Background: Predicted heart mass ratio (PHMr) has become the standard donor-recipient size matching method in heart transplantation. While utilization of small PHMr hearts is associated with increased one-year mortality, the underlying mechanisms and time horizon of mortality remain uncertain.

Methods: A single institution analysis of isolated heart transplant recipients (01/2019-7/2022) was performed (N=334). Patients were stratified by PHMr: undersized (<0.86) (n=106), matched (0.86-1.15) (n=175), and oversized (>1.15) (n=53). Survival within PHMr groups was further stratified: complex transplant group (preoperative LVAD, adult congenital, or preoperative ECMO) and non-complex transplant group (all others).

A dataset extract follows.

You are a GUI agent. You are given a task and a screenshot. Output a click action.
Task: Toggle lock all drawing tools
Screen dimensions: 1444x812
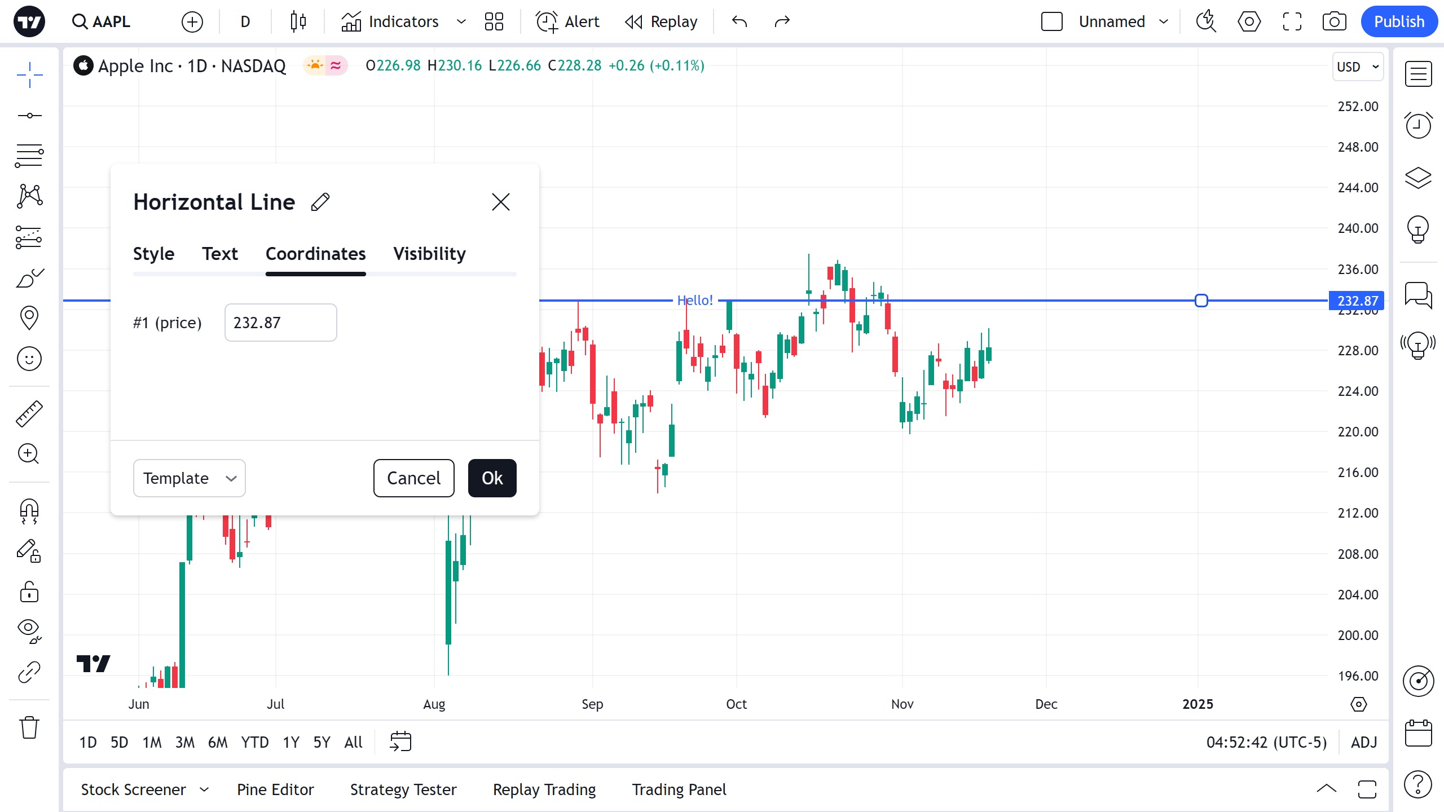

Results: Donor and recipient variables were similar. However, undersized patients were more likely to have a durable LVAD (P=0.022). While postoperative PGD and inotrope score were similar between groups, there was a trend toward increased postoperative dialysis need with undersized hearts (P=0.056). Overall, thirty-day (P=0.012) and one-year survival (P=0.002) was significantly worse in the undersized group compared to matched or oversized groups. However, on subset analysis, these differences only remained among the complex transplant recipients (P=0.013), but not the non-complex transplant recipients (P=0.428). Median mixed venous oxygen saturations at serial time-points were maintained between 65-70% in all heart size groups, with cardiac indices between 2.4-2.8 LPM/m2.

Conclusions: Small PHMr hearts are associated with increased one-year mortality, driven by complex transplant operations. Recipients who received undersized PHMr hearts from non-complex transplant operations had a similar hemodynamic profile and survival as those who received matched and oversized hearts. Small PHMr hearts may be selectively safe for transplantation.